La réflexion écologique ne sera pas en reste, grâce entre autres à deux livres importants : celui de Pierre Charbonnier, Vers l’écologie de guerre – Une histoire environnementale de la paix (La Découverte), celui de Kohei Saito, Moins ! Une philosophie de la décroissance (Seuil), et l’essai magnifique de l’anthropologue Charles Stépanoff, Attachements – Enquête sur nos liens au-delà de l’humain (La Découverte), qui interroge les relations singulières que les humains établissent au-delà d’eux-mêmes, avec les animaux, l’environnement et le cosmos.

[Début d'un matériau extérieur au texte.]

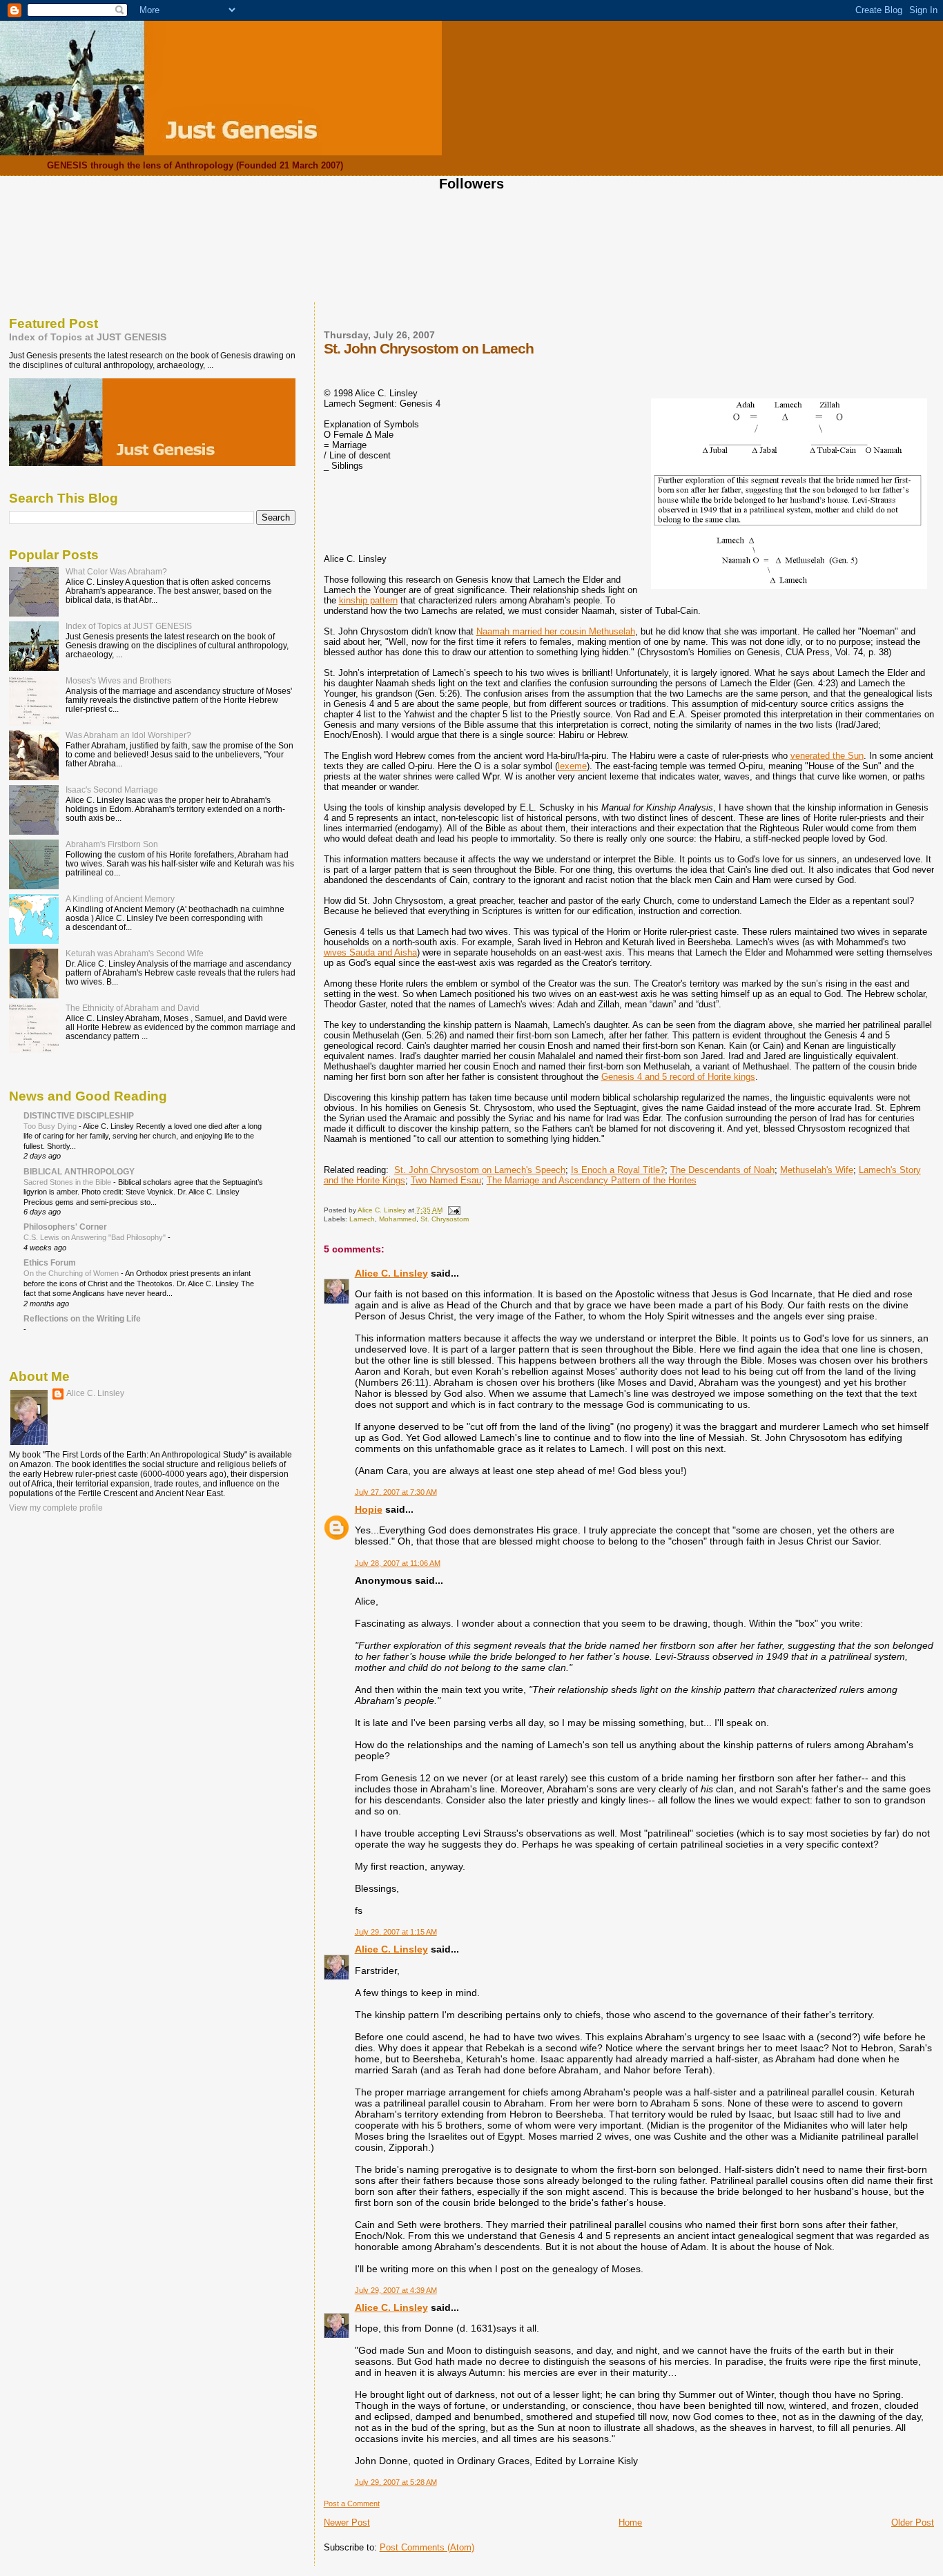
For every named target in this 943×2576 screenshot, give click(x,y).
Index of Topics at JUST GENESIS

Et dans le désarroi généralisé, où l’horizon des possibles semble bouché comme jamais, il nous restera quelques réflexions philosophiques existentielles, comme un secours potentiel à nos angoisses politiques : Hélène L’Heuillet, avec Le Vide qui est en nous (Albin Michel), Corine Pelluchon, avec L’Être et la Mer – Pour un existentialisme écologique (Puf), ou Pascal Chabot, avec Un sens à la vie – Enquête philosophique sur l’essentiel (Puf), nous aideront peut-être à trouver quelques repères au sein de nous-mêmes, sinon au sein du monde tel qu’il se dessine dans ces temps obscurs.